To compare population-based perioperative outcomes and costs of ORC and RARC.
A retrospective observational cohort study using the US Nationwide Inpatient Sample to characterize 2009 RARC compared with ORC use and outcomes.
Propensity score methods were used to compare inpatient morbidity and mortality, lengths of stay, and costs.
We identified 1444 ORCs and 224 RARCs. Women were less likely to undergo RARC than ORC (9.8% compared with 15.5%, p=0.048), and 95.7% of RARCs and 73.9% of ORCs were performed at teaching hospitals (p<0.001).

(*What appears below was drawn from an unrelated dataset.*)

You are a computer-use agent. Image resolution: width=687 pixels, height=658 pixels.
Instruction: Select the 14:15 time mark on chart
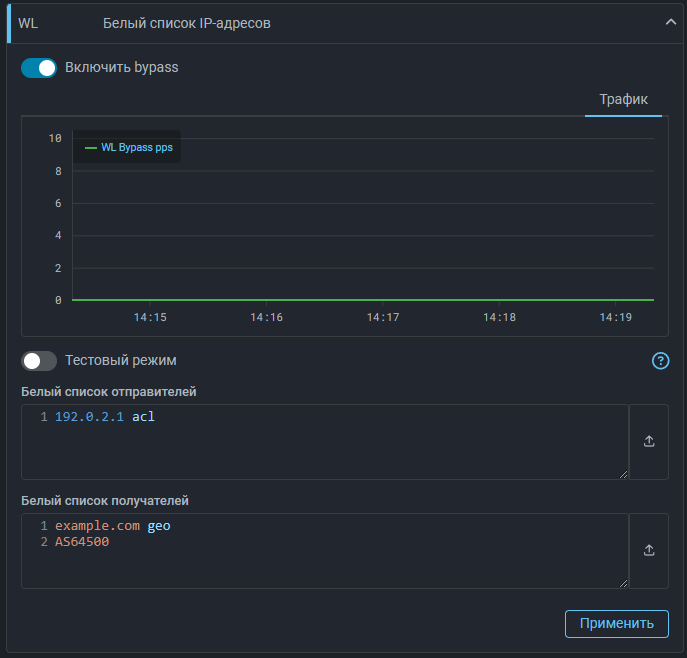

In adjusted analyses, subjects undergoing RARC compared with ORC experienced fewer inpatient complications (49.1% and 63.8%, p=0.035) and fewer deaths (0% and 2.5%, p<0.001). RARC compared with ORC was associated with lower parenteral nutrition use (6.4% and 13.3%, p=0.046); however, there was no difference in length of stay. RARC compared with ORC was $3797 more costly (p=0.023). Limitations include retrospective design, absence of tumor characteristics, and lack of outcomes beyond hospital discharge.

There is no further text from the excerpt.